The reports examine 71 measures of performance, grouped into five domains: access, care process, administrative efficiency, equity, and healthcare outcomes. Until 2017 the NHS was overall top performer, but by 2021 had slipped to fourth because of difficulty accessing care and treatment. This was the first time since 2004 that the NHS had not been ranked in the top three. Ideological critics respond to these very compelling endorsements of the NHS model with what they imagine to be a devastating argument by pointing out that the NHS is placed 10th out of 11 (the US being an outlier and very much bottom of the pack) for outcomes. However, a glance at the data (Exhibit 8 in the report for 2021) shows that the NHS is very close to New Zealand, Canada and Germany for outcomes. Top performing countries were characterised by investment in primary care and social services – both currently in a state of disarray in the UK.
Conclusions
The NHS is neither a shrine nor a religion as its right-wing detractors sneeringly like to state. In truth, the fundamental business model of the NHS is better than those in the other high-income countries with which it is compared. The founding model of the NHS is a winning formula and should not be changed unless there is overwhelming evidence for a better one. Those who advocate for major reform must, like the Commonwealth Fund, set out clearly just what they are proposing: the costs involved together with the expected effect on access, care process, administrative efficiency, equity, and healthcare outcomes.
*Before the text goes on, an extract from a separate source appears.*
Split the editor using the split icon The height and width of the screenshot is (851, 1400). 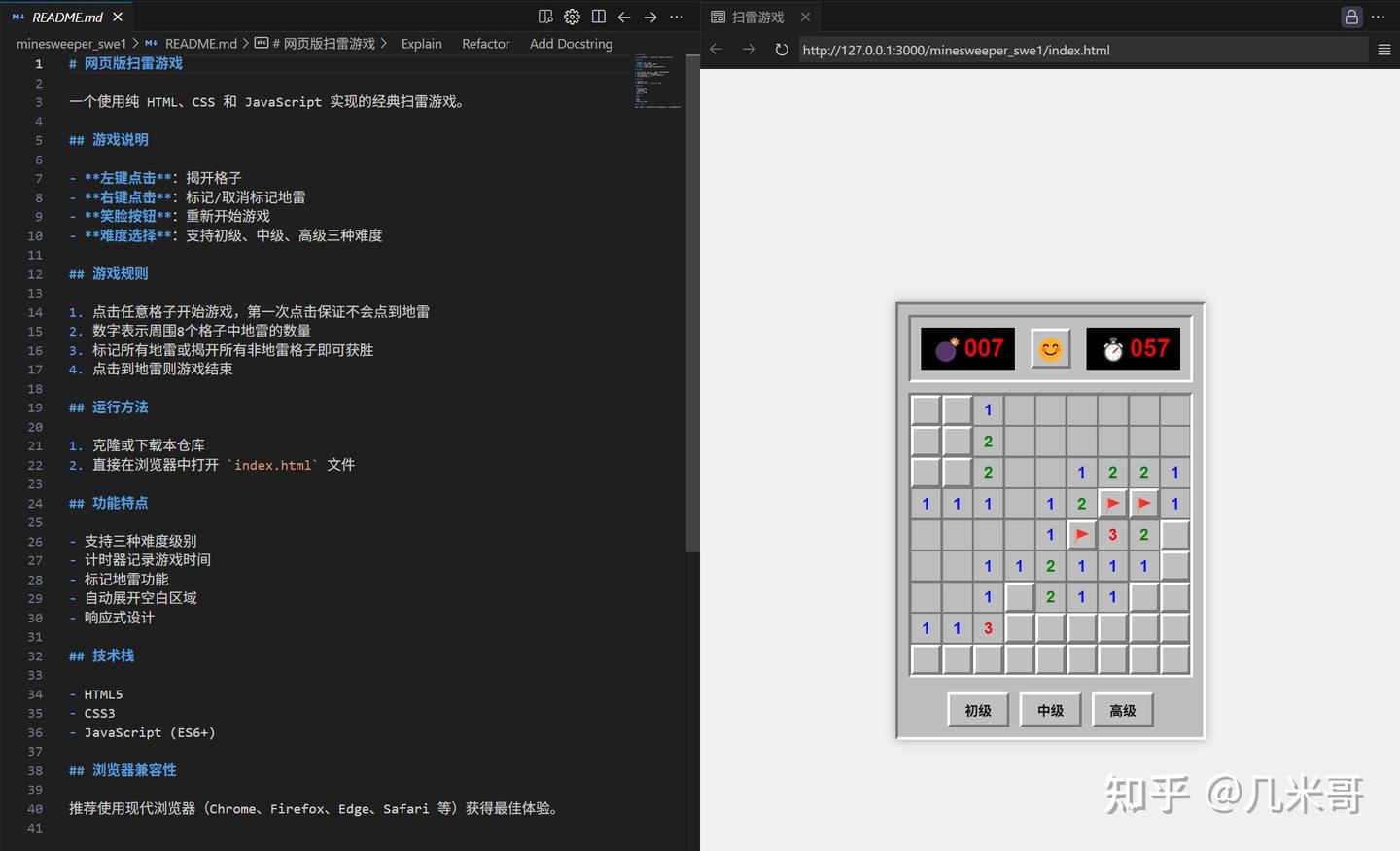pyautogui.click(x=598, y=17)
Health and care must be acknowledged as tangible benefits fundamental to human wellbeing and a productive economy, maximising the ability of people to participate in society, and not seen only as a cost that is grudgingly accepted. If the NHS was now properly funded it could deliver outcomes that excel even the current best. Most people from across regions, demographic lines and party political allegiances support a universal, comprehensive, free and tax-funded health system. The NHS model has not failed, rather it has been failed by politicians. In this election year – now is the time to set this right and campaign for a People’s NHS.